Doesn’t help that I pretty much meh’d through the week. There was just something to do every.damn.night. for school, work, piano, scouts….ugh. After my esteem-building 20-miler last week, this week was very different. Sunday night I wasn’t feeling so hot – so I moved my Monday morning run to the evening. Even then, it was bleh. When my Garmin decided it would lose satellite signal on and off, I just sort of gave up fighting it. I had almost completed the loop in my neighborhood when it decided to tell me I had run 2 miles a 16:00/mile pace. I knew that was WAAAYYYY off (trust me, the loop, including 1 lap around the playground, is 3.29 miles….***every Monday for the last 15 weeks it has been 3.29 miles***….except this week….), so I just pitched the last 1/4 mile and walked it off.

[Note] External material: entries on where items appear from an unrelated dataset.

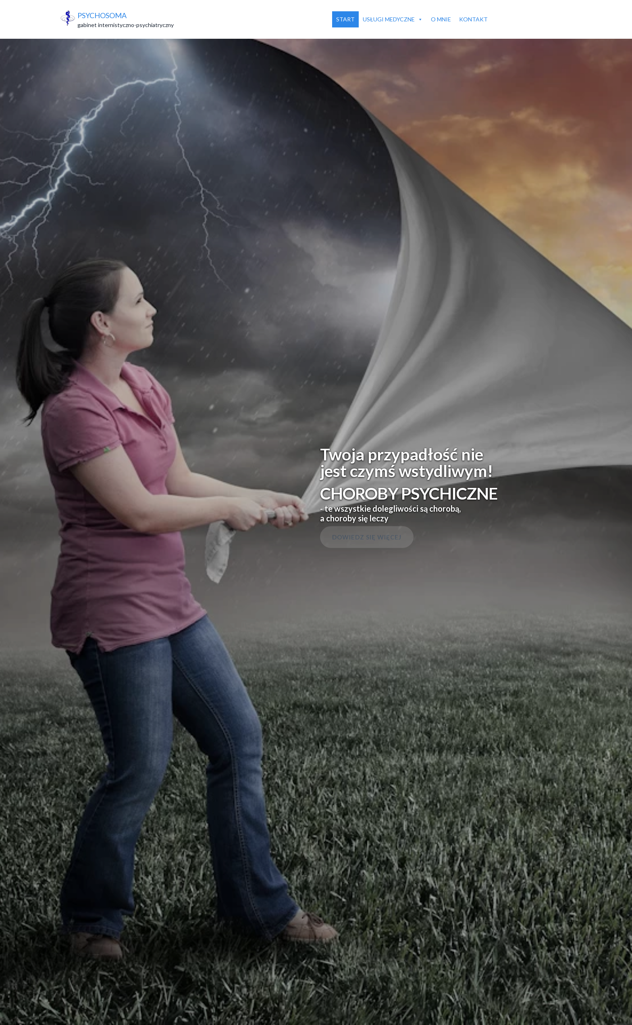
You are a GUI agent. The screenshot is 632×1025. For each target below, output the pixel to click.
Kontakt (473, 19)
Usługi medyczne (393, 19)
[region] (316, 512)
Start (345, 19)
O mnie (441, 19)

Tuesday’s “fun workout” included 10 classes of teaching tempo (the speed of music) to elementary students using dancing, horse riding, and passing the ball games. Or, at least, that will have to count because I had to bail on my anticipated yoga class for yet another Girl Scout leader training. Yay me.
I was actually looking forward to the run on Thursday, even though it was a 6 miles with 4 miles at a high speed. I confess: I managed to squeeze out 1 mile at tempo pace, then just slogged through at my normal slowish pace. I flirted with speeding every other mile, but alas, it was only a tease.

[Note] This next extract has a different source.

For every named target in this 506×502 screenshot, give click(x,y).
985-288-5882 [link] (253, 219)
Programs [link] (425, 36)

Everyone in the family had been looking forward to this weekend, as it was our very first camping trip with Lane’s Cub Scout troop – and our very first camping trip with the family. Now, I’ve been an on and off camper for years. I have my own equipment, nothing hard core. I usually camp with somewhere near running water. Not so with the boy scouts! We were directed to the “primitive campground”. There was hellacious traffic, so we got there 3 hours later than expected and had to set up in the dark. Double yay! By the time we got to into the tent, with a half-inflated air mattress, it was nearly midnight. (about 3 hours past my normal bedtime these days.) I stared at the tent walls, I turned, I stared, I turned. I switched from one half inflated mattress to the other somewhere around 1:30 a.m. I stared. Dozed. Stared. Waited for the alarm.
5 a.m. I turned the alarm off and decided that my night was too awful to try to head out for a run. Stared. Turned. Rolled over. Stared some more. Finally, I just decided to get it over with and got up at 5:30 a.m. No breakfast — had a GU, filled my water bottle and took off. Saw the train pass through the park, ran to the other campsites, past the “gatorhole”, saw a snake on the road, rabbits in the field, deer, horses, five snails trying to cross the road, and a horde of zealous mountain bikers all lined up to get in the park at 7 a.m.

I took a minute to watch the sunrise over the scrub brush, and thought about just how few people get to see even one sunrise per year, and I have been blessed to see at least one sunrise for the last 15 weeks in a row. I was slow, but happy that I headed out, and much more grounded because of if. I eeked out 8-miles before having to get back to camp to start the Cub Scout activities. I knew there would be plenty of hiking involved during the day, so I wasn’t worried about being a little short.

We camped, and cooked, and hiked, and bird watched, and dip netted, and did all things Scout. Even though my long run was slow with no sleep, no fuel, and 15,000 mosquitoes, it got done. Hopefully, marathon day will be much easier.